Ketika membaca esainya Dea Anugrah (“Puisi-puisi Nizar Qabbani dan Terjemahannya yang Meragukan” 11 Juni 2017), lalu kupasannya Fazabinal Alim (“Ketika Usman Arrumy Salah Memasuki Kebun Nizar Qabbani” 28 September 2017). Seyogyanya Usman Arrumy… ;Penerjemah Puisi-puisi Nizar Qobbani, dengan judul buku “Surat dari Bawah Air” 400 Halaman, Oktober 2016, Penerbit Perpustakaan Mutamakkin Press (penerbit yang membawakan nama besar KH. Ahmad Mutamakkin, Al-Fatihah), Endosemennya: KH. Husein Muhammad, Candra Malik, Acep Zamzam Noor, …berterima kasih matur nuwon kepada Alim, dikarena perihal itu sebatu pelajaran pula, meski dirinya sudah tenar tidak ketulungan. Dengan bermodalkan sebagai anak kiai (gus) serta keuangan cukup demi menimba keilmuan di Kairo, dan karya-karyanya terus mengalir sejiwa muda, tentulah gampang bergaul dengan para seniornya, Sujiwo Tejo, Sapardi Djoko Darmono &ll. Ke-mentereng-an tersebut dapatlah ditebak, sebab mempan (bisa dengan mudah) dibombong, dilulu (dieluh-eluhkan, dibesar-besarkan) oleh mereka yang membutuhkan para pengikut dari generasi lebih muda, namun fatalnya menjelma bencana, karena tiadanya kemampuan ngeker (ngerem), merenung, belajar ulang berulang-ulang demi menyadari posisi dirinya sekaligus mencurigai siapa pun meski kepada malaikat, umpamanya.

Saya yakin, jika Usman mengikuti saran petuah para seniornya, tentu tanggapannya (kupasannya) Alim akan dibiarkan mengapung seibarat bayi terlunta-lunta dalam peti, mengikuti aliran air sungai atau melawan arus yang takdirnya kemudian diketemukan orang lain lalu dirawatnya dalam istana, lantas masa-masa berikutnya menantang siapa saja yang menghalangi dirinya dalam pencarian kebenaran; siapakan kediriannya?

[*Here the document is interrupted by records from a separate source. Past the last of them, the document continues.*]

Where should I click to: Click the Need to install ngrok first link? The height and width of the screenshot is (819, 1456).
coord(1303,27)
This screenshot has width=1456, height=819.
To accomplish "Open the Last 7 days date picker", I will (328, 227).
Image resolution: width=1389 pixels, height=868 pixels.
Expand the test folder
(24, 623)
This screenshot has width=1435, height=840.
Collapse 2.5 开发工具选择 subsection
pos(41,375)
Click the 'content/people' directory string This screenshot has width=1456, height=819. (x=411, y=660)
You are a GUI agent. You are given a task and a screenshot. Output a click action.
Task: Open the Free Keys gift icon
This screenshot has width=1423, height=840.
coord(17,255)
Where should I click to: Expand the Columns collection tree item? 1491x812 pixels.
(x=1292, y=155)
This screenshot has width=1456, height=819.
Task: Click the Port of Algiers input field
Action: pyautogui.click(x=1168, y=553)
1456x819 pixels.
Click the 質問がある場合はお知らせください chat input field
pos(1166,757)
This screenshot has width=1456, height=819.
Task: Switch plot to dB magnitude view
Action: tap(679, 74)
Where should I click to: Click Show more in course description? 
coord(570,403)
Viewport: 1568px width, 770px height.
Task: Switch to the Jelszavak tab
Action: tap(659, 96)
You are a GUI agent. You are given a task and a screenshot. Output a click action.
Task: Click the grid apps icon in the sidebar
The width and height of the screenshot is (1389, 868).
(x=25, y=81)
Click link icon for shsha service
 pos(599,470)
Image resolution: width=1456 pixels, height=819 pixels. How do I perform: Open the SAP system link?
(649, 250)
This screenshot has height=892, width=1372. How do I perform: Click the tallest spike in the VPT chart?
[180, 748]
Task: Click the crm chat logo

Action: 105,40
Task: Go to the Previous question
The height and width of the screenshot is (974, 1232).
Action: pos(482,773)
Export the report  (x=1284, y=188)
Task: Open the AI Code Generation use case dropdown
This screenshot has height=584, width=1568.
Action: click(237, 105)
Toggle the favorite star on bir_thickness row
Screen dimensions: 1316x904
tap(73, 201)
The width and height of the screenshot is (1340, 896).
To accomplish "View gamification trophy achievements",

Kalau itu yang terjadi (Usman diam seribu bahasa), tidak menariknya cepat-cepat menyelamatkan anak-anak karyanya, ada kemungkinan lain dimakan buaya atau sekarat sia-sia, sebab terus menunggu datangnya keajaiban, padahal segenap itu tepatnya karomah, tetaplah menjalani prosesi alami setindak ke-istikomah-an, dan Usman sudah hafal diluar kepala juga mengetahui tradisi para alim ulama tempo dulu yang berbantah-bantahan demi memperdalam pandangannya melalui sungai-sungai mengarus deras yang senantiasa ditatapnya menerus, dirasai seraga-batiniahnya.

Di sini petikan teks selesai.